### [Your task]
Please reproduce word for word the part of the article on Redbank Farm's Landcare award that begins at the words "HARNESSING the latest" and ends after the words "across the property.".

### [Text passage]
■ ■ ■
HARNESSING the latest technology to improve productivity has earned one Tasmanian farm a national Landcare Award.
The Nichols family’s Redbank Farm at Sisters Creek has picked up its second national Landcare award, and the first one for Tasmania in six years Redbank won the Innovation in Agriculture award, which recognises the work done by Michael Nichols to improve fertiliser usage across the 380ha property.
In the past few years, Mr Nichols has moved to a grid-sampling method to track soil fertility across the property.
Two soil samples per hectare are now taken across the cropping area to provide information about the soil pH, calcium, magnesium, phosphorus and potassium levels.
Mr Nichols said they started looking at more specific soil testing after noticing significant variations in production across the paddocks through yield mapping data.
“We started because of the inaccuracies with the normal soil tests,” he said.
“When you walk across a paddock in a W shape and take 10 samples out of a 20ha paddock and combine them all into one bag to get an average, it gives you a baseline.
“But I knew we had good areas in the paddocks and not so good from our yield maps.”
Mr Nichols said with one soil type across the property, he identified that varying nutrient levels in different parts of the paddock was the most likely cause of the yield discrepancies.
“It was mainly our topography with the hills and the gullies where the nutrients were flowing,” he said. “The banks were getting less fertile than the gullies and they were getting too fertile.”
After creating soil-nutrient maps and using precision spreading equipment, Mr Nichols said overall fertiliser usage has decreased, but yields have also increased.
■ ■ ■
### [Dataset]
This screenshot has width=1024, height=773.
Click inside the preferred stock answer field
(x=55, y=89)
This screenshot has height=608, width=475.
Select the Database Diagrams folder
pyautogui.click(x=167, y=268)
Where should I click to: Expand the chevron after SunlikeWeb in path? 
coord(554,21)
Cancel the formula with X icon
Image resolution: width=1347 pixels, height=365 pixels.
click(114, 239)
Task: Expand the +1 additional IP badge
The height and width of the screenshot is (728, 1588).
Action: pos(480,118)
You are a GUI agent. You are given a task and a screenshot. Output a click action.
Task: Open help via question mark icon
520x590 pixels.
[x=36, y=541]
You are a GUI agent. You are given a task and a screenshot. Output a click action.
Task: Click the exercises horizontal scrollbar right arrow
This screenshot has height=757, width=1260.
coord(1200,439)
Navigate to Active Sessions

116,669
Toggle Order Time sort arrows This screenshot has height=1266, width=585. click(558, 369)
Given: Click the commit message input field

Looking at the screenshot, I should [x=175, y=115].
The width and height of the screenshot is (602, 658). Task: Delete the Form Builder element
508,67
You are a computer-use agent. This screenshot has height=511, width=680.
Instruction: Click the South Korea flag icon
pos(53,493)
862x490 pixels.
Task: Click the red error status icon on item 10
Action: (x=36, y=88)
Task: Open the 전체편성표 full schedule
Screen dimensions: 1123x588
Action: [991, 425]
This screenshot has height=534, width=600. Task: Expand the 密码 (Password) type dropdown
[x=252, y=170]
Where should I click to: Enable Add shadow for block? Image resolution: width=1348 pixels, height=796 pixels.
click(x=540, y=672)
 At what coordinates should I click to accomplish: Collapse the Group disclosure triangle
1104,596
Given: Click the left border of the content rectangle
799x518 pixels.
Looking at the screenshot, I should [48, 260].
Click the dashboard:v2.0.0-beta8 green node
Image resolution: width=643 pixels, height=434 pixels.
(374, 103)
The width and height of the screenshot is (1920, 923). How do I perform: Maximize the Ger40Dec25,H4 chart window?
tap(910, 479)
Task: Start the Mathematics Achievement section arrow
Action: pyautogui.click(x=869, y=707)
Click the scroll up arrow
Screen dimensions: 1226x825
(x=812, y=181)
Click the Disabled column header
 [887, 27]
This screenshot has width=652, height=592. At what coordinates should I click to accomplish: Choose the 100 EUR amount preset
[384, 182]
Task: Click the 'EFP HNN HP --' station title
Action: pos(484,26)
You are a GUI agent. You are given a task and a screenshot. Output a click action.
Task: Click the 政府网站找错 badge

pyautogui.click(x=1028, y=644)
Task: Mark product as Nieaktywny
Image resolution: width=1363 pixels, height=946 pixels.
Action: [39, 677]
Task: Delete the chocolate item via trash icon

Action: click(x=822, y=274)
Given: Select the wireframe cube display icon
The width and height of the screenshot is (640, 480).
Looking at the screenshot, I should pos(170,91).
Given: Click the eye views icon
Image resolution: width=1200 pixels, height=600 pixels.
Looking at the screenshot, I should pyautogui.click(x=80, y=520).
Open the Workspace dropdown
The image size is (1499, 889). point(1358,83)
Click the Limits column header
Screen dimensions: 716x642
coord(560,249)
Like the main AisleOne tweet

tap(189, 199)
■ ■ ■
### [Output of the exercise]
HARNESSING the latest technology to improve productivity has earned one Tasmanian farm a national Landcare Award.
The Nichols family’s Redbank Farm at Sisters Creek has picked up its second national Landcare award, and the first one for Tasmania in six years Redbank won the Innovation in Agriculture award, which recognises the work done by Michael Nichols to improve fertiliser usage across the 380ha property.
In the past few years, Mr Nichols has moved to a grid-sampling method to track soil fertility across the property.